WeRelate:Suggestions/Automatically delete "emtpy" pages for living people

Status: asking for someone to write a bot to implement this request

I am proposing that pages for Living people that are not connected to any spouse pages be deleted from the database automatically by bot. There are thousands of such pages on WR that were created upon gedcom upload prior to the new system of excluding these individuals. These pages were stripped of their information and are essentially empty. I believe keeping them on WR causes confusion to new users. I have seen new users enter in vital information for these people, with the mistaken belief that WR accepts pages for living people. The bot should delete pages that are not connected to a spouse such as Person:Living Rank (12) and that contain no other information. Living pages that are connected to spouses like Person:Living Piontek (1) would likely need to be dealt with manually. --Jennifer (JBS66) 06:23, 17 November 2011 (EST)

Not an issue that I have particularly been involved in, but why differentiate those with spouses? It seems like those should be deleted as well and the spouse left with an unknown partner? On a different issue: I don't think it is limited to the Lane family, just my knowledge of it, but "Living" was actually used as a name for a while (e.g., Person:Living Lane (105) and Person:Living Lane (106)), so I was also led to wonder how exactly is it determined that people are living? --Jrich 08:54, 17 November 2011 (EST)
I did not know that Living was actually a given name, thank you for posting examples of that. I suggested that only those without spouses be deleted by bot, because I believe those with spouses will need to be evaluated by a person before being deleted. There are thousands of pages that were scrubbed of their data and are left essentially useless. I was hoping that we could devise a way to remove these pages in an automated way. The basic criteria of no spouse, no birth or death date, no text whatsoever on the page is a place we may be able to start in removing these from the database. You asked how these people are determined living. I believe the gedcom uploader looks at the date of birth and dates of parent's birth - if the person was born within the last 110 years and does not have a death date, they are marked as living. In the current gedcom upload process, these pages are excluded from upload.
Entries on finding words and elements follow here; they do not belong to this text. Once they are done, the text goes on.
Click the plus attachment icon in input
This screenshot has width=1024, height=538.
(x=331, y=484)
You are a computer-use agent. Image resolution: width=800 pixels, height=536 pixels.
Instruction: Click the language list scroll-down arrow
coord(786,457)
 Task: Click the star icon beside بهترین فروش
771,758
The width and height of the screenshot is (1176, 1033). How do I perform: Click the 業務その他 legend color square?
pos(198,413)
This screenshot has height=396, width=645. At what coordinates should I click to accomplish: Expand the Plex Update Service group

Dallan would have more info on the specifics of this process though. --Jennifer (JBS66) 09:16, 17 November 2011 (EST)
Again, I have not been working on this issue, so my questions may be naive. What are the spouses being evaluated for? That a living person has snuck in and not been labeled living? The case I looked at, the living person's spouse had a birth and death date and seemed legitimate. Presumably this kind of page (the spouse) doesn't want to be deleted, so the choices would seem to be: leave the living person as Living, or delete their page and leave the valid spouse married to Unknown. To me, either one still almost begs some detail-oriented person (a good trait in genealogy) to add information to complete the picture. In the big picture, the person represented by the Living page does actually exist, and will some day become a legitimate object for shared research without endangering privacy, so leaving the page as a placeholder doesn't seem all that objectionable to me, if it was properly identified as such. If labeling the page as "Living" is not sufficient, could a template be added that warns people not to add data to living people (so users stumbling on the page, that don't know the rules, won't be tempted to do so prematurely)? Many decades from now, when the person is no longer living, somebody can come in and legitimately add all the data and remove the template. --Jrich 09:46, 17 November 2011 (EST)
The gedcom uploader determines that someone is living if they've been born/christened in the past 110 years without anything in a death or burial field, or if they have no birth/christening date but their spouse or children are determined to be living, or if their parents are born within 130 years I believe. Currently, the uploader doesn't import anyone it determines to be living, even if they have a spouse. Previously, it would create empty pages for these people, with a name of "Living Surname", a gender, and nothing else. What if I write a program to delete all pages that have only a given name of "Living," a surname, a gender, and nothing else? Also, to avoid upsetting people, the program would delete only pages that were created by gedcom upload and haven't been edited since. Pages that have been edited on-line would have to be deleted manually after a human review, if someone wants to do that. Yes, we'd be deleting placeholder pages, but the deleted pages would all be empty, and it wouldn't be difficult to re-create them after the person had passed away. This would make the website conform to our current policy of "no pages for living" (see WeRelate:Policy). It might inadvertently delete a few pages for dead people whose givenname is "Living", which is a concern, but if there's nothing else on the page, we haven't lost a lot of information by deleting those pages. Thoughts?--Dallan 16:54, 23 November 2011 (EST)
What about the family pages where there are one or more living spouses? Would those need to be deleted by hand? --Jennifer (JBS66) 16:58, 23 November 2011 (EST)
I could apply the same rules that the current gedcom uploader uses: a family page is created only if there are multiple deceased family members, or if there is one deceased family member and an event or some other information. So the program could also remove the associated family pages of a living person if they didn't meet one of those two criteria.--Dallan 23:32, 23 November 2011 (EST)
Sounds like a good plan to me! --Jennifer (JBS66) 06:46, 25 November 2011 (EST)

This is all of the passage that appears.